> [WHAT NEEDS TO BE DONE] Pictures are to be left out, but please repeat each record exactly.

RECORDS below:

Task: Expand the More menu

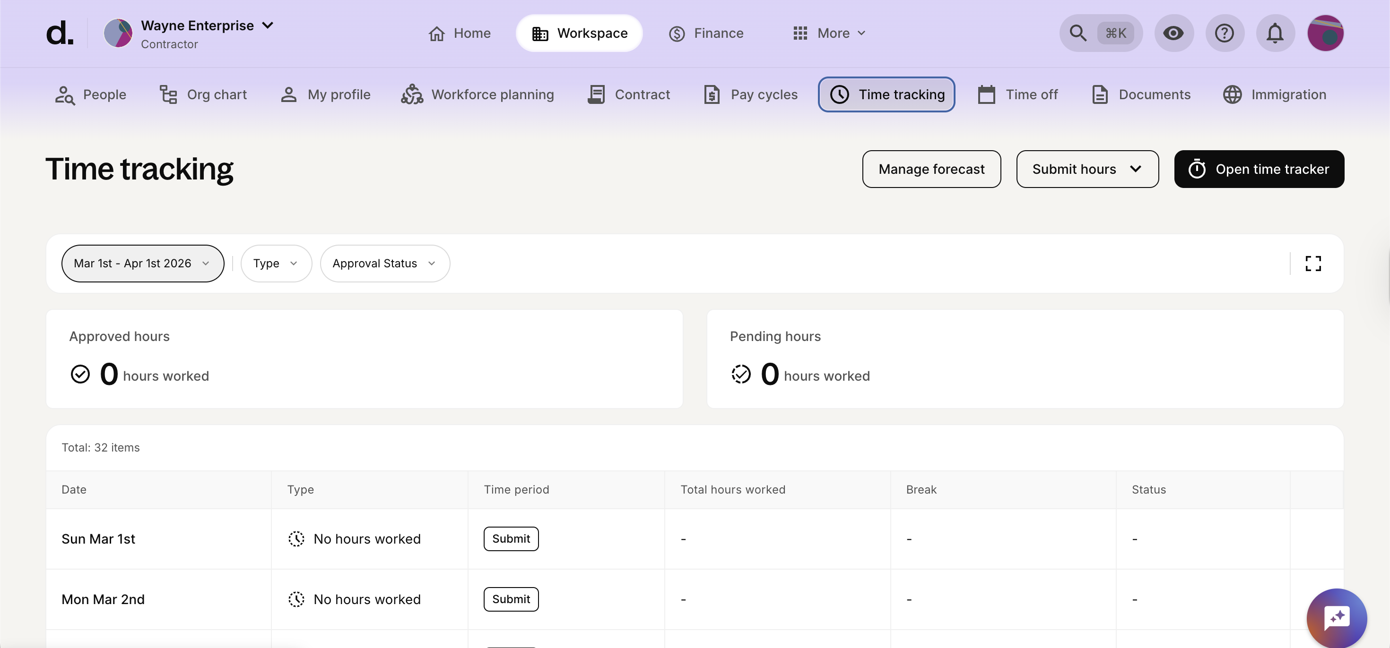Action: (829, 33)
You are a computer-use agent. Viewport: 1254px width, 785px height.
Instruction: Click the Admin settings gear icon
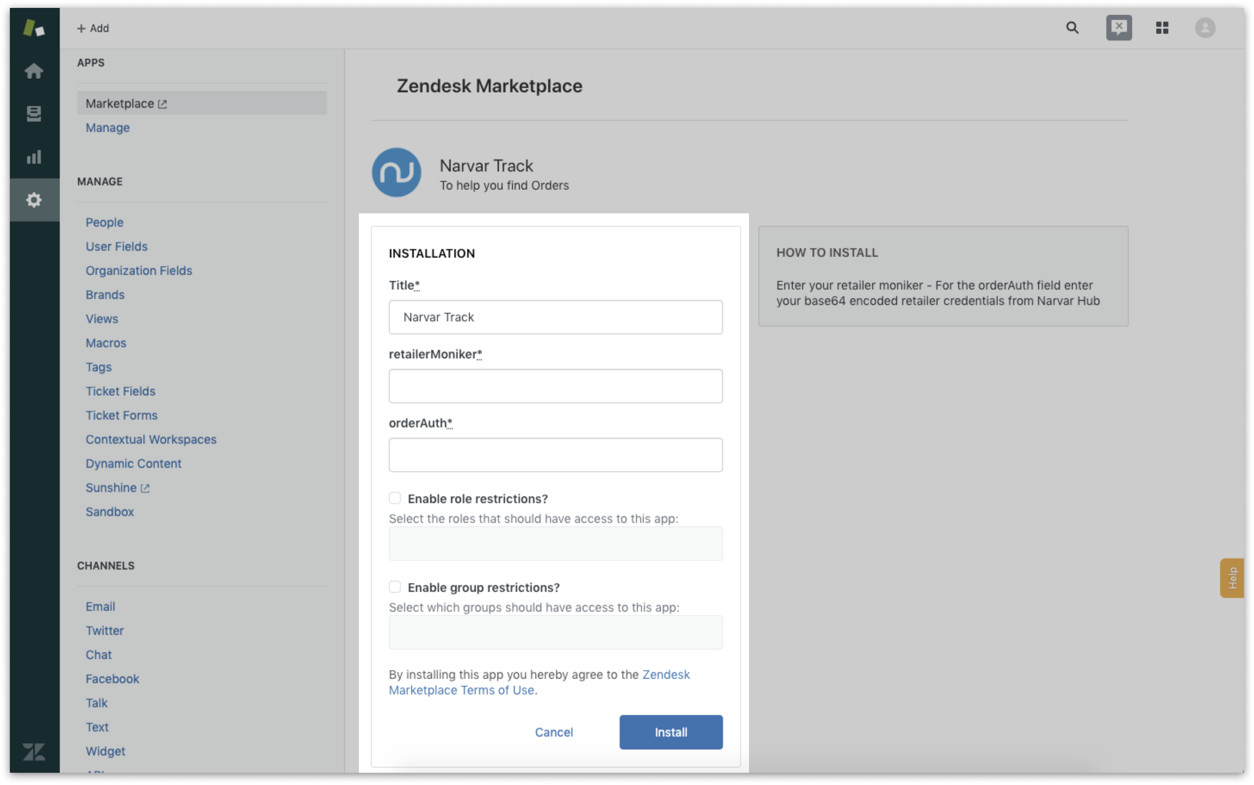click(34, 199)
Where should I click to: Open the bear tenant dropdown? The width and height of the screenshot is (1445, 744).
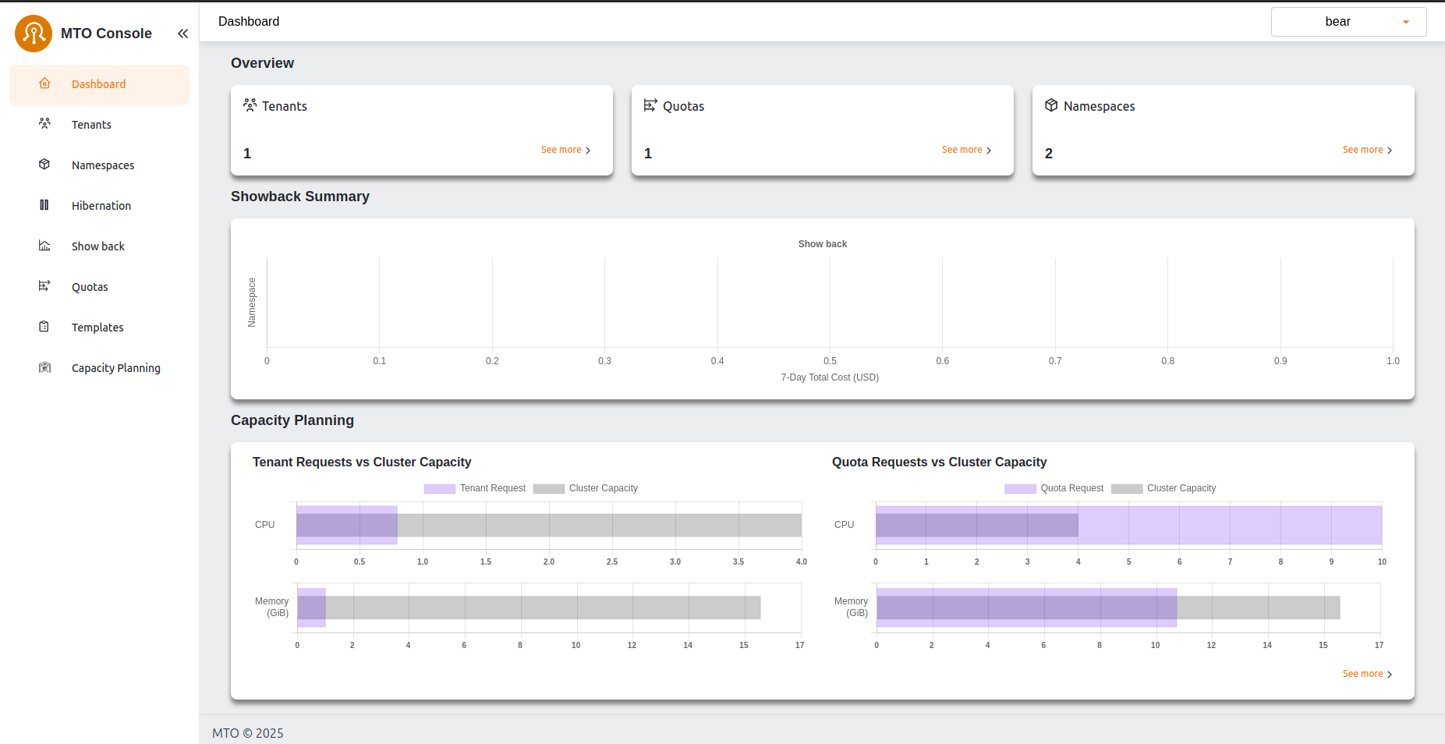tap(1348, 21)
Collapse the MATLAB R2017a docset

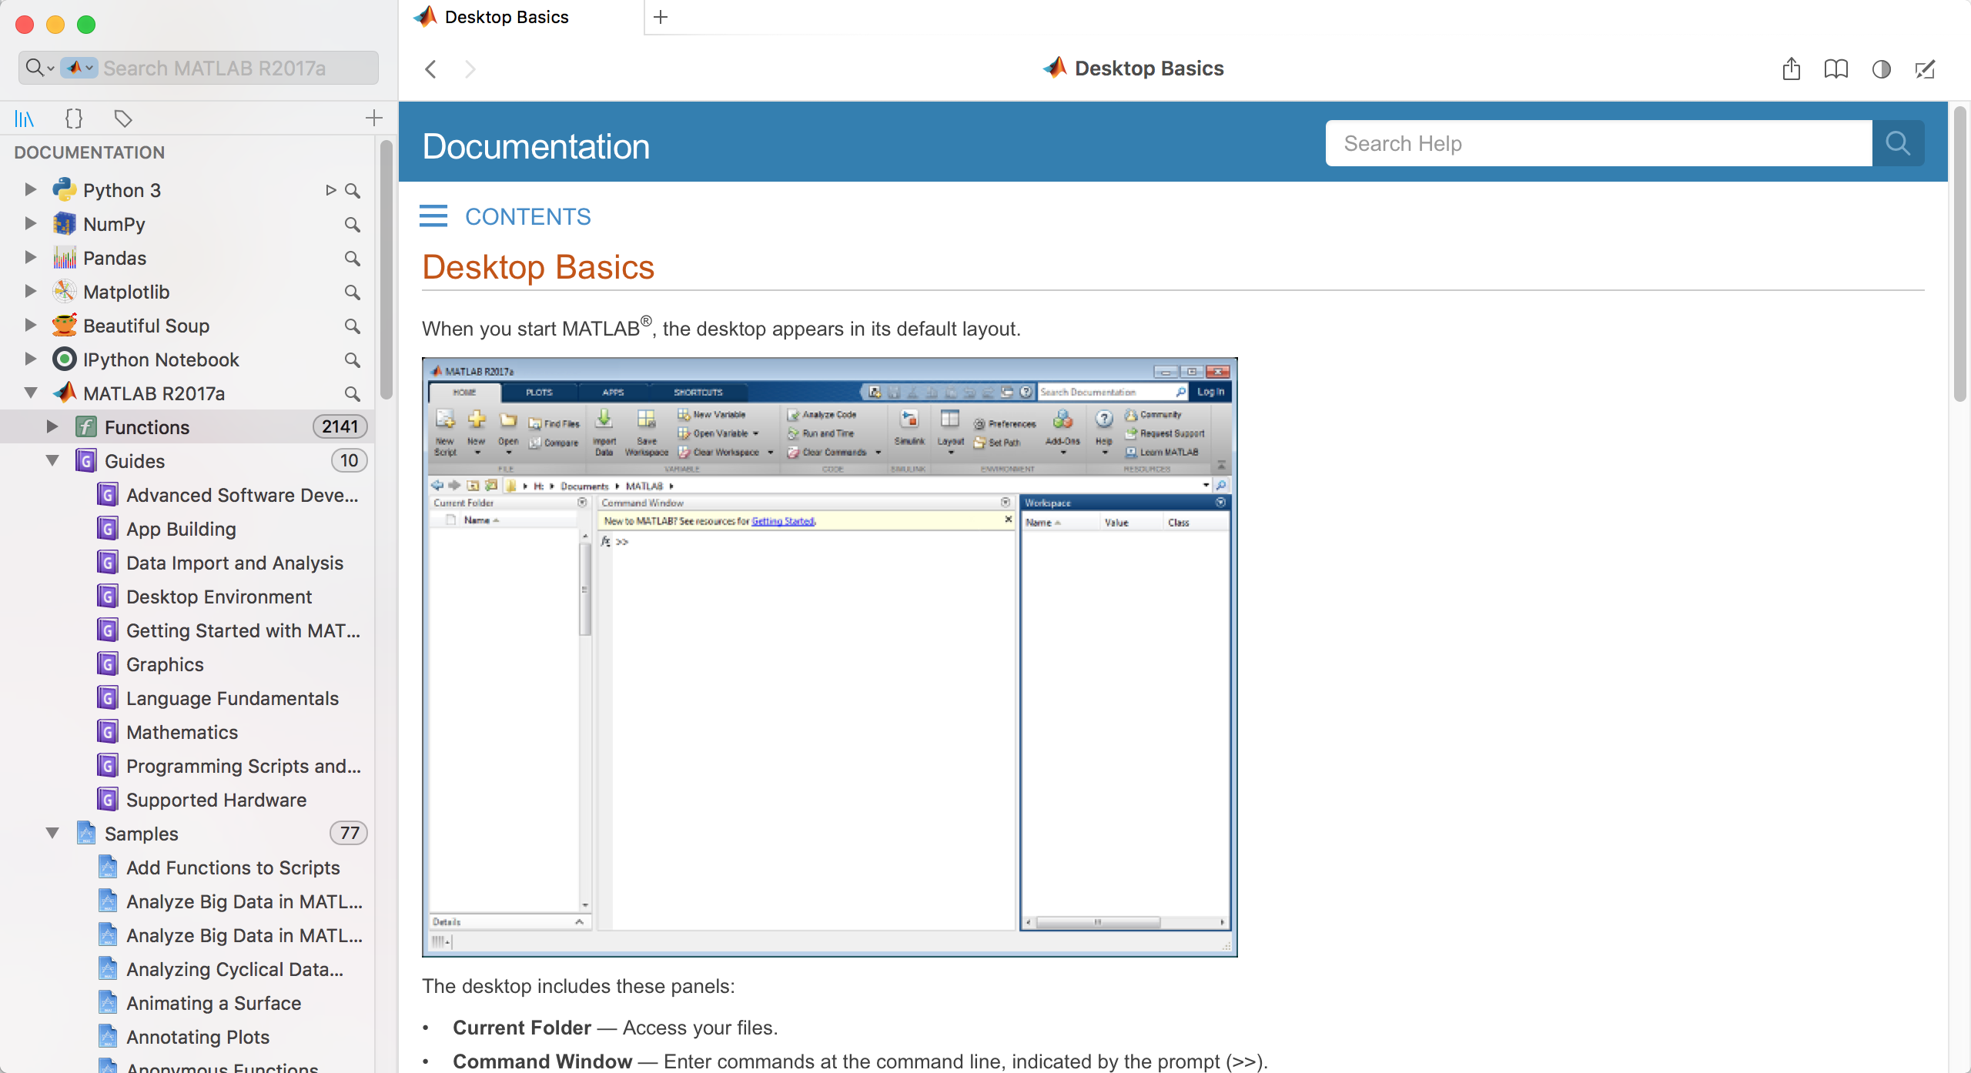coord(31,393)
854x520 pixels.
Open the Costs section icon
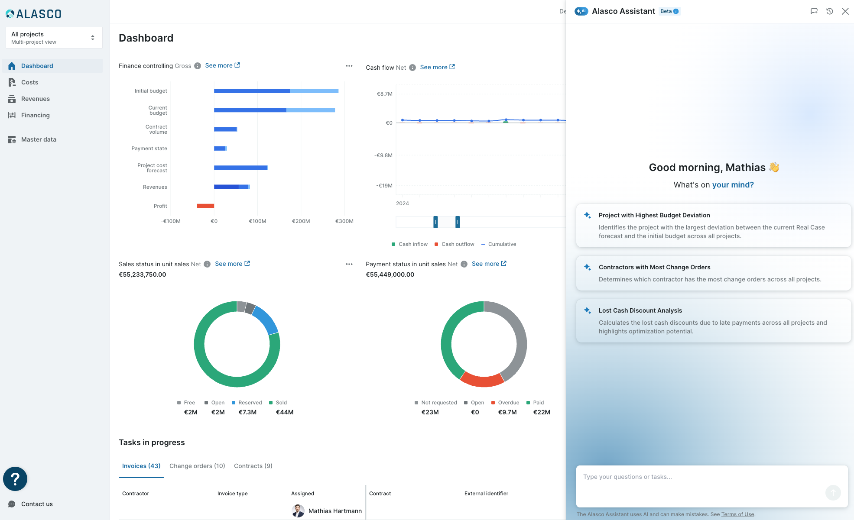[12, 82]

End of RECORDS.

> [SOLVED EXERCISE]
Task: Expand the More menu

Action: (829, 33)
You are a computer-use agent. Viewport: 1254px width, 785px height.
Instruction: Click the Admin settings gear icon
click(34, 199)
Where should I click to: Open the bear tenant dropdown? The width and height of the screenshot is (1445, 744).
tap(1348, 21)
Collapse the MATLAB R2017a docset

coord(31,393)
854x520 pixels.
Open the Costs section icon
[12, 82]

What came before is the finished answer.